Double-blind study of selective decontamination of the digestive tract in intensive care

• Published in: The Lancet (British edition) Vol. 340; no. 8810; pp. 5 - 9
• Main Authors: Hammond, J.M.J., Potgieter, P.D., Saunders, G.L., Forder, A.A.
• Format: Journal Article
• Language: English
• Published: London Elsevier Ltd 04.07.1992; Lancet; Elsevier Limited
• Subjects: Administration, Oral; Administration, Topical; Adult; Anesthesia. Intensive care medicine. Transfusions. Cell therapy and gene therapy; Anti-Bacterial Agents - administration & dosage; Anti-Bacterial Agents - economics; Anti-Bacterial Agents - therapeutic use; Antibiotics; Bacterial Infections - complications; Bacterial Infections - drug therapy; Bacterial Infections - microbiology; Biological and medical sciences; Cause of Death; Cross Infection - epidemiology; Cross Infection - etiology; Cross Infection - prevention & control; Decontamination; Digestive system; Double-Blind Method; Drug Costs; Female; Gastrointestinal Diseases - complications; Gastrointestinal Diseases - drug therapy; Gastrointestinal Diseases - microbiology; Hospital Mortality; Hospitals; Hospitals, University; Humans; Incidence; Infections; Infusions, Intravenous; Intensive Care Units; Intubation, Intratracheal - adverse effects; Length of Stay - statistics & numerical data; Male; Medical research; Medical sciences; Middle Aged; Mortality; Risk Factors; Severity of Illness Index; South Africa - epidemiology; South Africa; Human; Superinfection; Decontamination; Digestive system; Infectious risk; Resuscitation
• ISSN: 0140-6736; 1474-547X
• DOI: 10.1016/0140-6736(92)92422-C

Selective decontamination of the digestive tract (SDD), by means of non-absorbable antibiotics, to prevent infection in intensive-care units (ICUs) remains controversial; there is evidence that the regimen reduces the incidence of secondary infection, but no convincing reduction in morbidity or mortality has been shown and the costs and effect on microbial resistance patterns need further study. In a double-blind, placebo-controlled trial, we have tried to find out whether SDD should be used routinely in all ICU patients at high risk of secondary infection. All patients admitted to the ICU who were thought likely to stay in the unit for at least 5 days and to need intubation for longer than 48 h were enrolled and randomly allocated to groups receiving placebo or SDD (amphotericin, colistin, and tobramycin applied to the oropharynx and enterally); all patients received intravenous cefotaxime for 72 h.
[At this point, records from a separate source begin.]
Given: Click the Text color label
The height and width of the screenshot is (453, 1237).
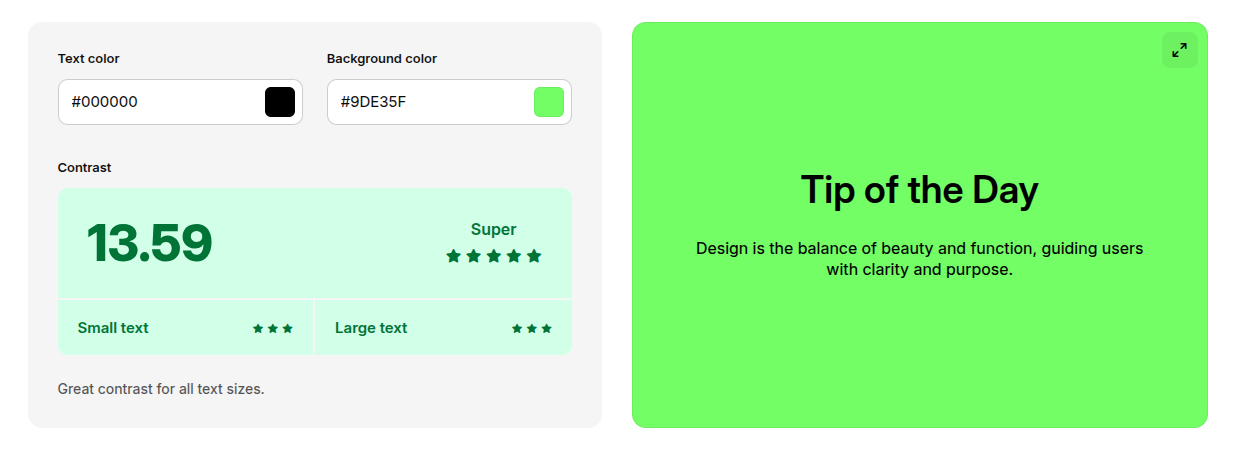Looking at the screenshot, I should (88, 59).
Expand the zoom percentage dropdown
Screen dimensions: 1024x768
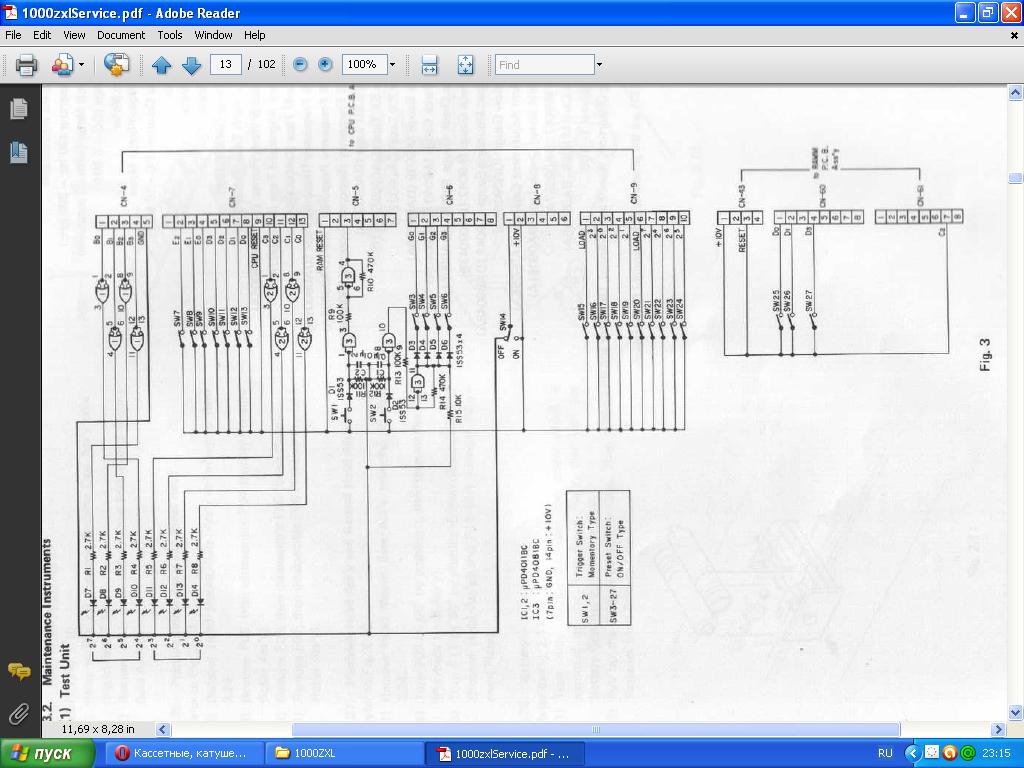[x=392, y=65]
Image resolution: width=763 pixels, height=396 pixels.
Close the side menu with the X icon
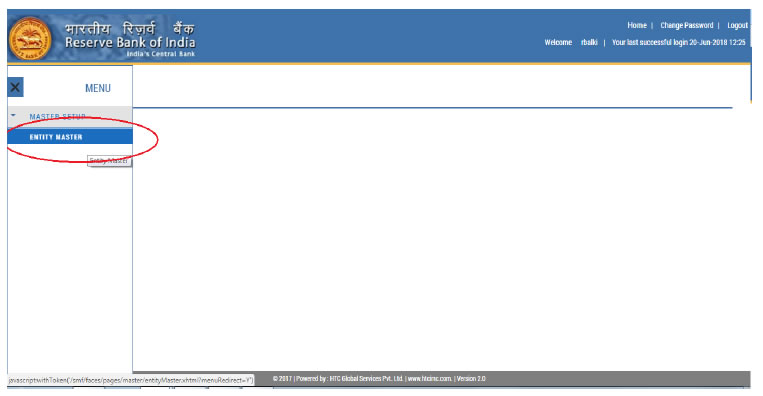(16, 88)
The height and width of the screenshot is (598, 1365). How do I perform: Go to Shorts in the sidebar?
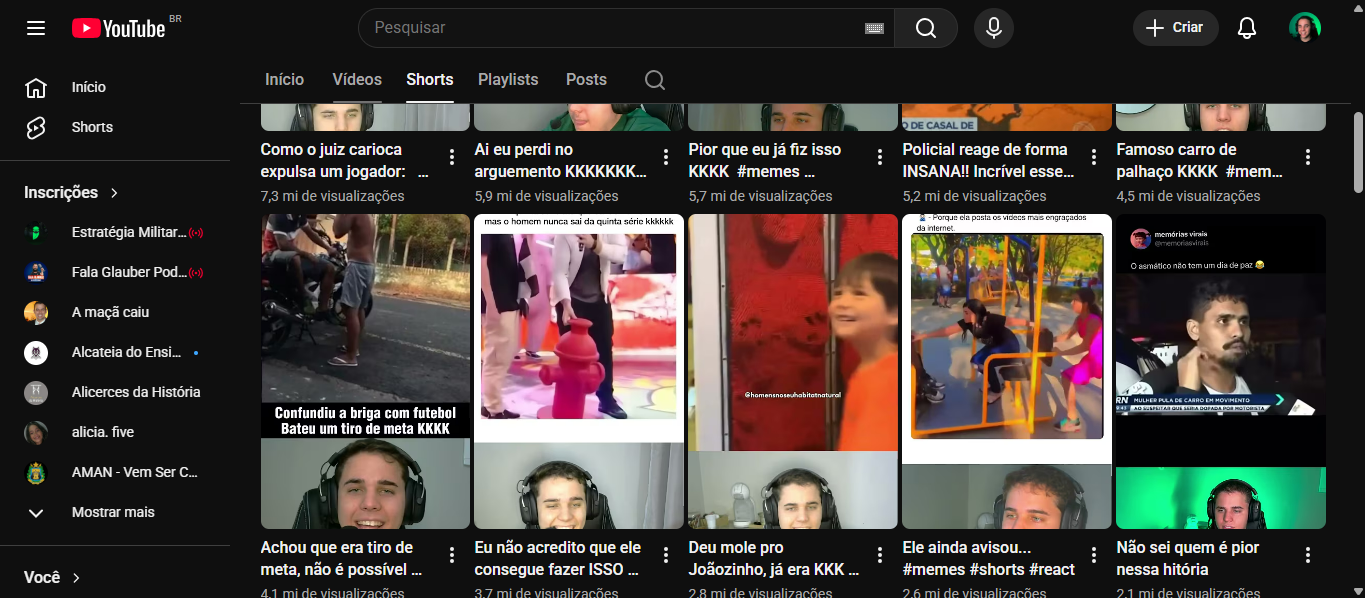click(x=90, y=127)
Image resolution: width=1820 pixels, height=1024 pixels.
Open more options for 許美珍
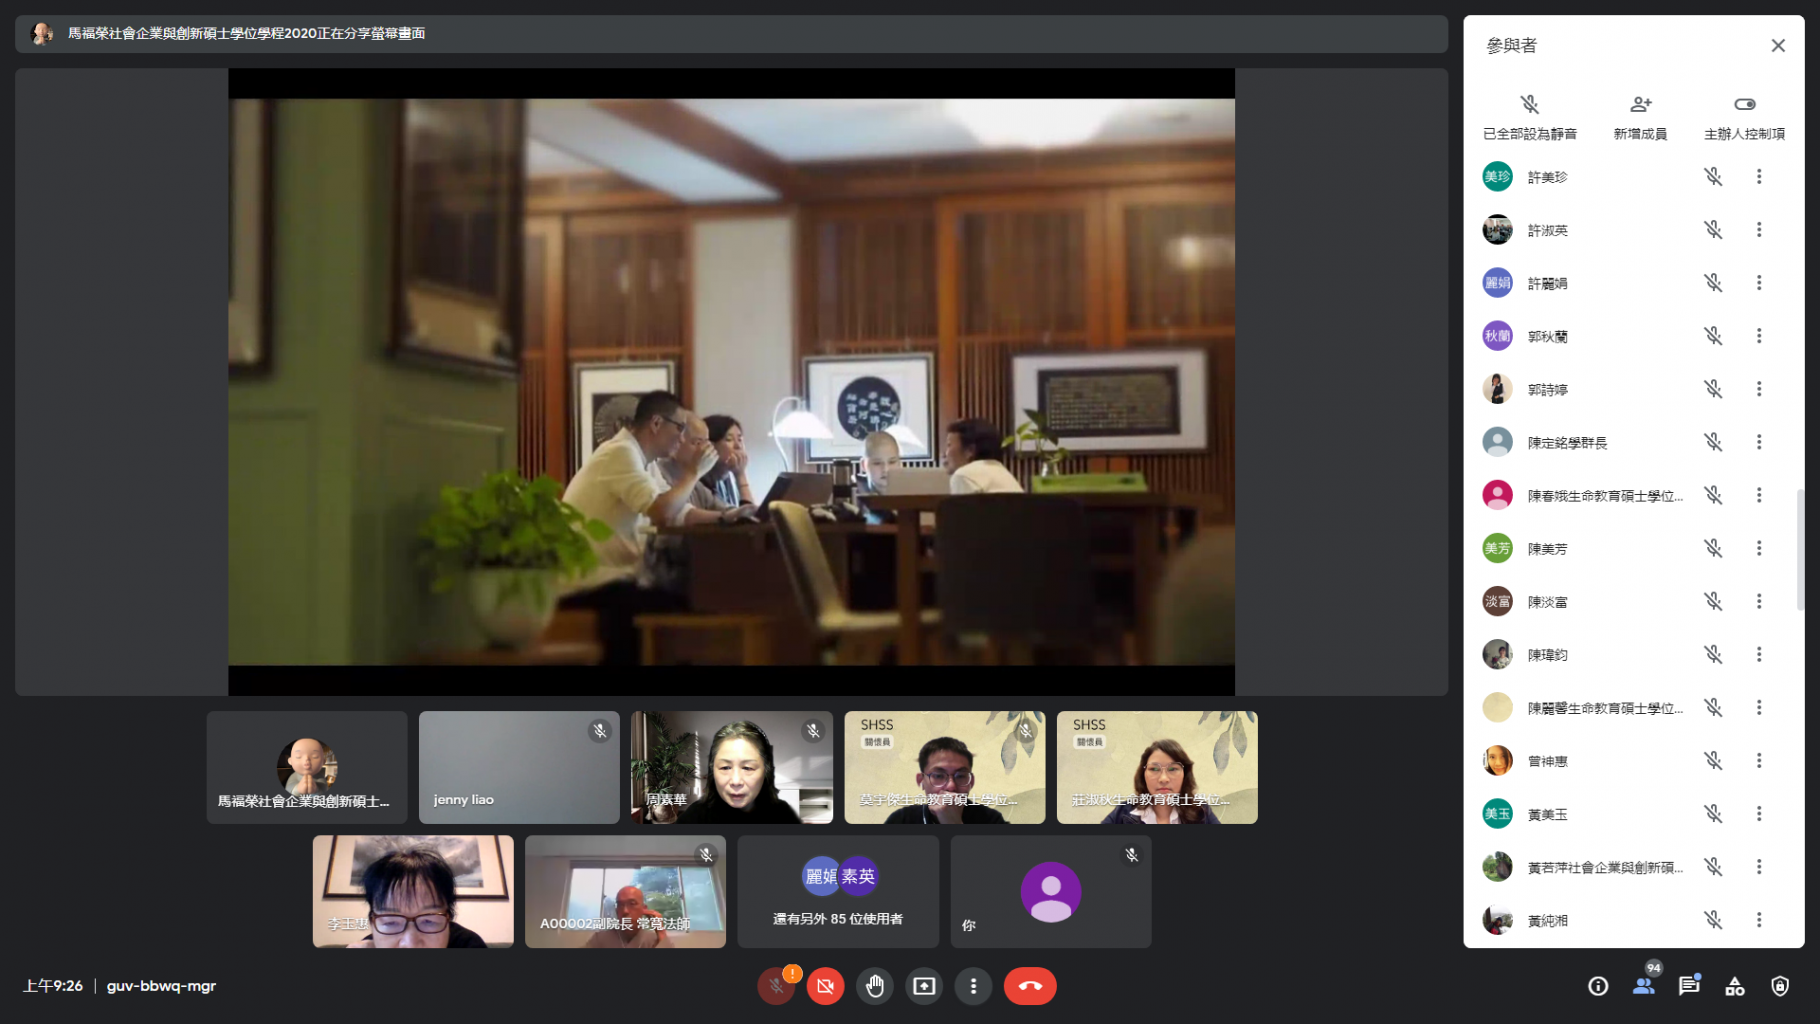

Of 322 patients randomised, 83 were withdrawn (80 ICU stay or duration of intubation too short, 3 protocol violations). 239 medical, trauma, and surgical patients completed the trial period (114 SDD, 125 placebo). There were no differences between SDD and placebo groups in incidence of infection (30 [26%] vs 43 [34%] patients; p=0·22), duration of ICU stay (mean 16·2 [14·3] vs 16·8 [12·3] days), hospital stay (29·9 [SD 25·0] vs 31·9 [22·2] days), or mortality (21 [18%] vs 21 [17%]). SDD substantially increased the costs of intensive care. Mechanisms other than bacterial colonisation of the gut may bring about substantial numbers of secondary infections in ICUs. Routine use of SDD in multidisciplinary ICUs cannot be recommended.